The Palm Beach Opera Debutante Cotillion on Thursday night was canceled for the first time in its 30-year history after only six young women signed up for the coming-out party at the elegant Breakers Hotel. Usually, 20 to 30 take part.The cancellation left a void in Palm Beach's social calendar. The city of 10,000 with its palm-lined boulevards, marble mansions and manicured estates can triple its population at the height of "the season," when the rich come south for the weather, the scenery and the social whirl.

"A lot of people are very sad about this," said Sunny Miller, chairwoman of the event for more than a decade. "If we'd known how sad we were going to be, we would have had it with just the six."

Instead of coaching anxious girls in rehearsals in the Venetian ballroom of the Breakers - the 1927 Italian Renaissance structure that has long been the social center of a very social town - and attending the flurry of family parties that fill the holidays, Mrs. Miller was explaining what happened to the debutante ball.

The popularity of the debutante experience may have waned "because there is a stigma attached to it," said Judy Persin, whose daughter would have been at this year's ball. "They think you have to be wealthy, be in the blue book."

She added: "The `coming out' part of it is kind of passe."

So Thursday night saw no presentation of debs in gowns, pearls and long white gloves. No orchestra playing a waltz. No proud fathers. No bouquets of red roses. No young men in white tie and tails. No whirlwind of parties from Thanksgiving to New Year's Day.

Participation in the Palm Beach cotillion can cost from $2,500 to 20 times that, Mrs. Miller said. Some debutantes' parents put on parties that cost $50,000 or more. The debutantes - ages 16 to 23 - are chosen by a committee from names recommended by friends and former participants.

Margaret Beuttenmuller, a high school senior and former deb, said many of her friends didn't understand the concept. "The big thing about it for me was the amount of time I got to spend with my whole family . . . a lot of time to spend with my dad, who is very busy working," she said.
:::
- [WHAT NEEDS TO BE DONE]: In the article on the canceled Palm Beach cotillion, who chooses the debutantes?

- [GIVEN INFORMATION]:
:::
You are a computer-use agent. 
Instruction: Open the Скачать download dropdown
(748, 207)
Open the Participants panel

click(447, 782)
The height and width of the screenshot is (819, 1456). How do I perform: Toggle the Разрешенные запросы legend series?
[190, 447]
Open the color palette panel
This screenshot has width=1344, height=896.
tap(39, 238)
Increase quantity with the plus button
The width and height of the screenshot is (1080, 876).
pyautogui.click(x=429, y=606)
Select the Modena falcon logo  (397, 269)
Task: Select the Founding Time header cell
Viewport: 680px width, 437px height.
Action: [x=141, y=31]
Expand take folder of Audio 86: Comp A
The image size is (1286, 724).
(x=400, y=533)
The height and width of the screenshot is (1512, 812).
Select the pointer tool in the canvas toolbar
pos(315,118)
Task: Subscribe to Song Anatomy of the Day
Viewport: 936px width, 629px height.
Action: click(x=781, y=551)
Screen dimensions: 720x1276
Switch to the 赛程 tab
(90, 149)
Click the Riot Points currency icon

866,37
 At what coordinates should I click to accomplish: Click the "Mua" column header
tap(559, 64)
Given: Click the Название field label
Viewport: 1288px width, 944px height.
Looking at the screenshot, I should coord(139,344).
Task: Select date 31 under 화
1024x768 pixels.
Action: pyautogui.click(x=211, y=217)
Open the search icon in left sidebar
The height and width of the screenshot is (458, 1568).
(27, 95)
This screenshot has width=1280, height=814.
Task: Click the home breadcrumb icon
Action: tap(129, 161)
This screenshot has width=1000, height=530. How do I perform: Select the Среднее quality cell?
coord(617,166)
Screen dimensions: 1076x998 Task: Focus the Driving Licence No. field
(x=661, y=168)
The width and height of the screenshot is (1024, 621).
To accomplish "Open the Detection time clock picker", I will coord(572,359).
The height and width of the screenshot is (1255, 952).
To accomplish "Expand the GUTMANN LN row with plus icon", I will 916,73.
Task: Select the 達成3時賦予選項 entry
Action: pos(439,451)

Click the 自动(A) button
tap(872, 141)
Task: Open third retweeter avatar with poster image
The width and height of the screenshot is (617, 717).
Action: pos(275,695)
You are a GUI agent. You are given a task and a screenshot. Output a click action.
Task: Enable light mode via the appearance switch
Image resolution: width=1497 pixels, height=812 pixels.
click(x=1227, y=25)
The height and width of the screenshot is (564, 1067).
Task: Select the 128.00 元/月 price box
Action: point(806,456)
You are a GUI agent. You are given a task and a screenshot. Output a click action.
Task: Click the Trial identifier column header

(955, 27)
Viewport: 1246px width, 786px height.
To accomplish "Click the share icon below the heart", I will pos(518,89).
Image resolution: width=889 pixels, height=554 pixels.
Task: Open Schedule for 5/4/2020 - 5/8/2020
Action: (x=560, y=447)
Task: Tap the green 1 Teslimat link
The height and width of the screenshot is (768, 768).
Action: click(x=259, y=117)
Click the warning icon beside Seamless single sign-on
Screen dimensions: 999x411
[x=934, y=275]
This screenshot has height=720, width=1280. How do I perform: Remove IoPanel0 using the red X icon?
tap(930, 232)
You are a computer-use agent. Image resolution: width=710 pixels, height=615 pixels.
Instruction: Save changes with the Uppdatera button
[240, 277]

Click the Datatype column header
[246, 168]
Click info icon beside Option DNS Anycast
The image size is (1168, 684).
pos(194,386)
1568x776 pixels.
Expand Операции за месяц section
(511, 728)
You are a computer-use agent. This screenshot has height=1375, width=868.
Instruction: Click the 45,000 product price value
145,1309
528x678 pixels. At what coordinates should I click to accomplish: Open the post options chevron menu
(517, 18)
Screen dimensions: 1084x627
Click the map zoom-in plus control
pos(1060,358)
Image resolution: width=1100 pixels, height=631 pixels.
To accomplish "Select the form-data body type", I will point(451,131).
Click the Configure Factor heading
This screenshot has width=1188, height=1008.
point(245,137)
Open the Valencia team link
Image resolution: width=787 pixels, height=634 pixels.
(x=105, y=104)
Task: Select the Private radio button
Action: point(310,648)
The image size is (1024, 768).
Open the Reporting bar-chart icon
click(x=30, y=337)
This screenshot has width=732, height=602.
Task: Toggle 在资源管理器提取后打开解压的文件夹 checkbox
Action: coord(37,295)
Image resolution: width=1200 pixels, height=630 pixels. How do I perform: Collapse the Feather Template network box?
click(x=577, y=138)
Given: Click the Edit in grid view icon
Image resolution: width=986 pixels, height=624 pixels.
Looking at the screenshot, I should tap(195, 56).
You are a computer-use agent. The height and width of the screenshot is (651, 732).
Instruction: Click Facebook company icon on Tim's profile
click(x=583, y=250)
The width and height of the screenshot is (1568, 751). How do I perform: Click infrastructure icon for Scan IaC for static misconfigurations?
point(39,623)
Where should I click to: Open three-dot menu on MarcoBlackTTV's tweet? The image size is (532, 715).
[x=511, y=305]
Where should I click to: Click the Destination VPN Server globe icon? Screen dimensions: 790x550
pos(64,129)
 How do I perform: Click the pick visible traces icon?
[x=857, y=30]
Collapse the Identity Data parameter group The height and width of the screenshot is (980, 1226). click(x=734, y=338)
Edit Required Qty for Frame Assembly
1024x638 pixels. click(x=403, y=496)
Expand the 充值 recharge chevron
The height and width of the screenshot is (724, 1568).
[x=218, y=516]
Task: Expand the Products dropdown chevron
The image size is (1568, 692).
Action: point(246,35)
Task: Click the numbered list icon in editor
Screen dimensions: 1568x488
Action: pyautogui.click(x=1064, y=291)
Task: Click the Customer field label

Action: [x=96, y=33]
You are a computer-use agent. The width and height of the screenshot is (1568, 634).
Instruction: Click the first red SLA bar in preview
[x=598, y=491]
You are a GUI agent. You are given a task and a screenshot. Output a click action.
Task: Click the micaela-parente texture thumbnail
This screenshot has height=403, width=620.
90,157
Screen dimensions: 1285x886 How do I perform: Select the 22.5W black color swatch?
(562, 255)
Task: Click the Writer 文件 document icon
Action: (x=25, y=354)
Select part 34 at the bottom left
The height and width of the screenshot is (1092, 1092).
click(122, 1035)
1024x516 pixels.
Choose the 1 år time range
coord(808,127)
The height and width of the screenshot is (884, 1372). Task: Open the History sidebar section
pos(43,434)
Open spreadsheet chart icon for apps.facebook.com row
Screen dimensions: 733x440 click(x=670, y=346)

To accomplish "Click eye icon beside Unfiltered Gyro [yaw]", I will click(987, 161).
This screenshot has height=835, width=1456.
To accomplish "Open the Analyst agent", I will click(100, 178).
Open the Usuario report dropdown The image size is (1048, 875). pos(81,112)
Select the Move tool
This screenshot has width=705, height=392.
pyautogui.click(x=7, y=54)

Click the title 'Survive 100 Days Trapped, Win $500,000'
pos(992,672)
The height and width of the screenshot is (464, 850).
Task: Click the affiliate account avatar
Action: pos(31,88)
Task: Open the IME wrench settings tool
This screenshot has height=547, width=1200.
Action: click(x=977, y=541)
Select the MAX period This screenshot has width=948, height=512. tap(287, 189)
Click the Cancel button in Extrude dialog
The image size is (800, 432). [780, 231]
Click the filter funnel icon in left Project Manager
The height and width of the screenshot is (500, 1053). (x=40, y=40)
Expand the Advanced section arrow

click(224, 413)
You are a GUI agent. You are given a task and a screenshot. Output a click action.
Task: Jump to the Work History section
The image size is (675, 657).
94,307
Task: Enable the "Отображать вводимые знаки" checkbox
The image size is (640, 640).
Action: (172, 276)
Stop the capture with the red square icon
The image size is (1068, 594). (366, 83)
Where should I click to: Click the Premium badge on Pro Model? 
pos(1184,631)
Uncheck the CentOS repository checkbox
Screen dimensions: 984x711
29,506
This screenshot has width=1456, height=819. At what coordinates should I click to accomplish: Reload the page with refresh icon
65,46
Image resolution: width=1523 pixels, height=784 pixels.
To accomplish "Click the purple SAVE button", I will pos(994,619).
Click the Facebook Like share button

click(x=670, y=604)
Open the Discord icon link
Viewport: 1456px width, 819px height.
:::
- [EXERCISE RESPONSE]: A committee chooses them from names recommended by friends and former participants.